Ich erinnere mich noch gut an ihn, wie er auf die Bühne trat, sich in den eleganten Drehsessel setzte und mit wechselnd übergeschlagenem Bein vor über tausend Zuhörer:innen im Audimax sprach. Damals, im Rahmen der TUM Speakers Series. Knapp sechs Jahre ist es her, dass Tony Blair das Münchner Podium betrat, um über einen "furchtbaren historischen Fehler" seines Landes zu sprechen: den Brexit.
Hängen geblieben ist mir nicht nur sein Auftritt – Körpersprache, Aura, Bewusstsein für die Wirkung jedes Moments –, sondern auch seine Antwort auf die letzte Frage. Ein Student neben mir wollte wissen: Wie viel Geheimnis erträgt die Demokratie? Wie viele Türen dürfen geschlossen bleiben, bevor Vertrauen zur Bevölkerung zerbricht?

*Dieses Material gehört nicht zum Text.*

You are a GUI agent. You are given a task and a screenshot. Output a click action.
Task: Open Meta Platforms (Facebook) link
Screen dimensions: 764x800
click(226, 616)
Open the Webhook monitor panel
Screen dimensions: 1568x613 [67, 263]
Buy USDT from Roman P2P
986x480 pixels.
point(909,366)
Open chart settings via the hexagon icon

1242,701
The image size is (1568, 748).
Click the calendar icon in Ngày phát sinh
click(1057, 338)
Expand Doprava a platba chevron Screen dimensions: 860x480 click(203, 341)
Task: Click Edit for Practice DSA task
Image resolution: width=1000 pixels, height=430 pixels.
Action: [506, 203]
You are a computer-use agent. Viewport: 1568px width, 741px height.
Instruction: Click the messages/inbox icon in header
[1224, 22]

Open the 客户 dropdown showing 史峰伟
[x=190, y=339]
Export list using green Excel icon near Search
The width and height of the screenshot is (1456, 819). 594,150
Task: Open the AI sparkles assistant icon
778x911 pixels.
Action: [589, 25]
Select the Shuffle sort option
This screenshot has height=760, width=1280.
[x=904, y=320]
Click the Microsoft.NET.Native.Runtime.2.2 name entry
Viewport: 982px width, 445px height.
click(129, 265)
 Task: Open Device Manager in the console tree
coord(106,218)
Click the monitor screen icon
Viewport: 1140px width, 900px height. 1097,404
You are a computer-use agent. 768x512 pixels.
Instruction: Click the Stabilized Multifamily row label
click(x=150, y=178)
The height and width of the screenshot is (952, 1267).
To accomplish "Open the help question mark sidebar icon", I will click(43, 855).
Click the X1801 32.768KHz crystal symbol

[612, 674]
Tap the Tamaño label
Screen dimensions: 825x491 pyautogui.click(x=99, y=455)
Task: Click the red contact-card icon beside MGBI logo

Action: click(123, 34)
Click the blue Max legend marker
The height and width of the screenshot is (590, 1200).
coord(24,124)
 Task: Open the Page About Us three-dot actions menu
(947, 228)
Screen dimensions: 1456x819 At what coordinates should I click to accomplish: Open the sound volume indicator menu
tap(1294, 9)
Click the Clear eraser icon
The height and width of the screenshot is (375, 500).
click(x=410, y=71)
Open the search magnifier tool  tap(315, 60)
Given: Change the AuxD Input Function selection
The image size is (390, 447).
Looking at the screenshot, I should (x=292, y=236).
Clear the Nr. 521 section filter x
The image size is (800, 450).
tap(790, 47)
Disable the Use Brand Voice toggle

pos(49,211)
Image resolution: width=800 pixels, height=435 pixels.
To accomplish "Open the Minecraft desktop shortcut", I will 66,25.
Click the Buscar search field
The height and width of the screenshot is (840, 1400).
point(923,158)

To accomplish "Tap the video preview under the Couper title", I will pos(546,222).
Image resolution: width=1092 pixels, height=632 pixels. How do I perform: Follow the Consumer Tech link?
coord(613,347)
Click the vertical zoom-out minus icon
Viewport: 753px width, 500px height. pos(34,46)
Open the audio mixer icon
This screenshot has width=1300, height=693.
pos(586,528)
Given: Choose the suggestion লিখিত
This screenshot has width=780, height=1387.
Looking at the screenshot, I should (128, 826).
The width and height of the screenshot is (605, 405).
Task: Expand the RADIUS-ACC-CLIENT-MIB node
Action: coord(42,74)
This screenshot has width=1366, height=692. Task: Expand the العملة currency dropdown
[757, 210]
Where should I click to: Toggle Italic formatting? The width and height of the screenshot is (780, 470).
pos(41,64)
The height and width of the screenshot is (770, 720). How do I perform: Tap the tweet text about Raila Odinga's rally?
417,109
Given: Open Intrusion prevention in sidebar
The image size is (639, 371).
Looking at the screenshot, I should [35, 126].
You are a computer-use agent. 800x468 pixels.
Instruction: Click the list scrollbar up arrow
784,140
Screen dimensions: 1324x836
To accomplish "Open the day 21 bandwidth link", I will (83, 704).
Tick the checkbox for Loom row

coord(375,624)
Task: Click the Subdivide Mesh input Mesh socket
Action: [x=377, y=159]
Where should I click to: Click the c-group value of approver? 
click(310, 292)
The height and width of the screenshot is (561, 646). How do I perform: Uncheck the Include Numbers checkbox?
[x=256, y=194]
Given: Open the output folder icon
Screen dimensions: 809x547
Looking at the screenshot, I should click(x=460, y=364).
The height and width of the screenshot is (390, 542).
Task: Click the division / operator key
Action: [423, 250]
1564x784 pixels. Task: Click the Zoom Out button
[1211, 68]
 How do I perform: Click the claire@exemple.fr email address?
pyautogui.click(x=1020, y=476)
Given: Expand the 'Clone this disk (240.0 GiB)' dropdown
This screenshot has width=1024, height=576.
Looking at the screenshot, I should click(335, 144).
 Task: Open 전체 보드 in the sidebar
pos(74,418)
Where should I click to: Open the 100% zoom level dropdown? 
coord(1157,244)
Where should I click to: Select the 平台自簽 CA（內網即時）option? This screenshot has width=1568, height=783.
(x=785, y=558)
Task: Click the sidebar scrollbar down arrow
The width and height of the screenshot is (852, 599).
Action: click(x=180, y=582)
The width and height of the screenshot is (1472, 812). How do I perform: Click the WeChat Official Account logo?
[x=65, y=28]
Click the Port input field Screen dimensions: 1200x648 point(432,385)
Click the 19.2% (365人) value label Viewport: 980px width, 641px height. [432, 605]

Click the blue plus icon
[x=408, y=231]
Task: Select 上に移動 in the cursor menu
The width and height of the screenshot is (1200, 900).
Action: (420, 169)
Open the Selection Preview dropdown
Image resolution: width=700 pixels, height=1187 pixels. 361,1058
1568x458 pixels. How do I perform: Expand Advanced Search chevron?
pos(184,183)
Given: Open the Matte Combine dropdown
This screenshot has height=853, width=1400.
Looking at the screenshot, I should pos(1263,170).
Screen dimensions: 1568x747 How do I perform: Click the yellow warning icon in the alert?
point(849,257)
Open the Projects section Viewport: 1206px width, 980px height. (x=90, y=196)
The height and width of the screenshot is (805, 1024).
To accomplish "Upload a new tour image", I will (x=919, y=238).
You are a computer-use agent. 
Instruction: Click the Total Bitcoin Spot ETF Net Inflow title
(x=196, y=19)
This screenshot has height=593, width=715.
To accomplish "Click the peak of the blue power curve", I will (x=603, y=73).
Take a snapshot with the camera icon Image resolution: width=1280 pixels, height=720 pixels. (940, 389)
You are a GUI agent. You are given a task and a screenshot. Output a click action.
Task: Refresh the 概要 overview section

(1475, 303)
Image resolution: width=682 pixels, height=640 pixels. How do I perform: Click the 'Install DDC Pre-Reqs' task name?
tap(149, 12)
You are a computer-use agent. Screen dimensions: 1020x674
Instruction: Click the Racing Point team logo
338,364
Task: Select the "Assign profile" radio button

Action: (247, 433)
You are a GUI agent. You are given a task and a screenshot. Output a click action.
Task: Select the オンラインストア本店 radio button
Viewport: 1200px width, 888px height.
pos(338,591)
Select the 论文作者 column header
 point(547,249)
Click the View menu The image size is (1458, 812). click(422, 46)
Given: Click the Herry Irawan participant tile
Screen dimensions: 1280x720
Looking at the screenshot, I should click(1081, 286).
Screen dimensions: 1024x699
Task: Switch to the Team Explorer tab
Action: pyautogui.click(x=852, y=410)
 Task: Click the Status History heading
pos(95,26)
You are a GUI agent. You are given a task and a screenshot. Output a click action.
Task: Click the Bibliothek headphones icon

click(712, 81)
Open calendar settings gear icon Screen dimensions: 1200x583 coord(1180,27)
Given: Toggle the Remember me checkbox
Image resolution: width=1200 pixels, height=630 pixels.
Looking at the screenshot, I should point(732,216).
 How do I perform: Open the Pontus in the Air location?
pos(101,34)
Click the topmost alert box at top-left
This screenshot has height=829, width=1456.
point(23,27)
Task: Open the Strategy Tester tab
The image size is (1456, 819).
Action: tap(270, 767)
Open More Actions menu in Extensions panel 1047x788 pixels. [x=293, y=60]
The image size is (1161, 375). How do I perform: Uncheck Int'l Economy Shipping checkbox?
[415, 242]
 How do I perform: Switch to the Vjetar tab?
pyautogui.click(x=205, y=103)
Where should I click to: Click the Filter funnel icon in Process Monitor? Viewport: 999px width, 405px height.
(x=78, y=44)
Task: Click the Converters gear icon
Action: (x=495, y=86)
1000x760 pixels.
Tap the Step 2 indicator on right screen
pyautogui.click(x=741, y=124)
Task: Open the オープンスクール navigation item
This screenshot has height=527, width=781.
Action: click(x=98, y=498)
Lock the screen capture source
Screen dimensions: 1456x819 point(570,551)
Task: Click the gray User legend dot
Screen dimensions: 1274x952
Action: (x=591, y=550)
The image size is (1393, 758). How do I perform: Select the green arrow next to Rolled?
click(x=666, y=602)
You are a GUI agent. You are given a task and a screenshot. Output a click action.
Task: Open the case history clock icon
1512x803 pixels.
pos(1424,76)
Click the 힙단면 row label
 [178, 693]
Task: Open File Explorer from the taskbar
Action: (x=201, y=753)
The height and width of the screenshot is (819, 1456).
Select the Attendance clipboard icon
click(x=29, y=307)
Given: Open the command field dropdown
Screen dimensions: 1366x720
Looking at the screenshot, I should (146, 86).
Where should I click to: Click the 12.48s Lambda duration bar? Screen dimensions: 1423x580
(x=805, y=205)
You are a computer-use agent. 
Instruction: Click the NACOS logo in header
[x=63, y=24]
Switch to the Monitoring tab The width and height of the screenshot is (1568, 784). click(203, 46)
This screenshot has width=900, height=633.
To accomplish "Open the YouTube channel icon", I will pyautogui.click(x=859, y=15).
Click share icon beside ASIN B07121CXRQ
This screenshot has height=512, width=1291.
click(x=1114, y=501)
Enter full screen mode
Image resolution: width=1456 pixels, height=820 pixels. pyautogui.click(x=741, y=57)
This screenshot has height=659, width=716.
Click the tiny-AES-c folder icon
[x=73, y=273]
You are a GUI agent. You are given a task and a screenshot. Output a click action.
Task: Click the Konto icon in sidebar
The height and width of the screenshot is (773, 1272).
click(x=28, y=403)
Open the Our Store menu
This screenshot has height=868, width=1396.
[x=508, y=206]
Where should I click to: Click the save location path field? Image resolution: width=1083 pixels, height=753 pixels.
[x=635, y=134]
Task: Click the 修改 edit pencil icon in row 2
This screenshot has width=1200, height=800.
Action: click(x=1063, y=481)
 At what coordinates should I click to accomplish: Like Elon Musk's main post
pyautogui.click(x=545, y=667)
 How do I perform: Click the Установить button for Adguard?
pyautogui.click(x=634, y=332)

Kurz: Wo endet Macht – und wo beginnt Vertrauen?
Macht und Vertrauen: Blairs Lehre aus der Demokratie
Blairs antwortete knapp: Ja, als Premierminister wisse er mehr als wir. Das sei Common Sense in einer Demokratie. Wer diese Macht erhalte, entschieden die Menschen selbst. Und wer Politikern dieses Vertrauen nicht schenken wolle, müsse sich fragen: Wen wähle ich eigentlich?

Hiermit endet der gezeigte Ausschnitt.